Ufuk Bek, 19 Haziran 1963 tarihinde Çerkez bir baba ile Deliorman’lı bir annenin çocuğu olarak Süleymaniye Esnaf Hastanesinde dünyaya geldi.
Öğrenimini 1 yaşından beri yaşadığı Silivri’nin Piri Mehmet Paşa İlkokulu ile başlayarak, Silivri Lisesi’nde tamamladıktan sonra, yüksek öğrenimini devem ettiği Eskişehir A.Ö Fakültesi İktisat bölümünden 3. Sınıfta terk etti.
Futbola 1979 senesinde Silivrispor alt yapısında başladı. 1980 senesinde A takımına yükseldi, 1982 senesinde İstanbul 2. Amatör Küme gol kralı olurken yılın sporcusu seçildi.
1983 sezonunda Galatasaray’a transfer oldu. Aynı sezon İstanbul Şampiyonluğunu kazandı ve Galatasaray’ın profesyonel sözleşme teklifini ücret düşüklüğü ile kabul etmeyince, Silivri’ye yerleşen rahmetli Azize Gürgen’in önerisi ile o dönemin başkanı Fethi Erhan ile görüştükten sonra İstanbulspor’a imza attı. Sarı siyah forma ile çıktığı ilk maçında (14.10 1984 günkü Beyoğluspor ) ilk golünü de attı. Ufuk Bek’in bir özelliği de formasını ilk defa giydiği Silivrispor Genç ve Galatasaray’da da ilk maçlarında gol atmasıydı. 1984-1985 sezonunda şampiyonluğu Bakırköyspor’a, 1985-1986 sezonunda ise Silivrispor’a averajla kaybettikten sonra 1988-1989 sezonunda askerlik döneminde Babaeskispor formasını giydi. 1989-1990 sezonunda Silivrispor’a döndü ve o sezon 12 gol atma başarısı gösterdi. 1990-1991 sezonunda tekrar İstanbulspor’a döndü, bu ikinci gelişinde, önceki gelişinde yaşayamadığı şampiyonluğu yaşadı. Ufuk Bek, İstanbulspor’da oynamış olduğu toplam 3 sezonda 51 maçta forma giyip 8 gol atma başarısı gösterdi. Daha sonra sırası ile Kapalıçarşıspor, Silivrispor ve Lüleburgazspor formalarını giydi ve profesyonel futbol yaşantısını noktaladı.
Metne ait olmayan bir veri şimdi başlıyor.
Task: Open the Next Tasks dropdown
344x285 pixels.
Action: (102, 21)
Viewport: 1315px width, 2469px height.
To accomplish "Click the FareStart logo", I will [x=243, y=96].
Halen babasının kurduğu matbaayı kardeşi ile birlikte işleten Ufuk Bek’in, İstanbulspor’da unutamadığı anısı, 11 Mayıs 1986 tarihinde oynanan Beyoğluspor maçının son dakikasında kazanılan penaltı vuruşunu kullanan Murat Tetik’in penaltıyı kaçırdıktan sonra şampiyonluğu averajla kaybetmenin üzüntüsü ile kendisini yere atarak başını taşlara vurup kanlar içinde kalmış vaziyette iken tutarak yerden kaldırdığı andır.
Ufuk Bek’e sağlık dolu mutlu bir yaşam dileriz.
Fulya stadındaki o trajik sahne benim gözümün önünden de gitmiyor. Ufuk kardeşime sağlık ve esenlikler dilerim.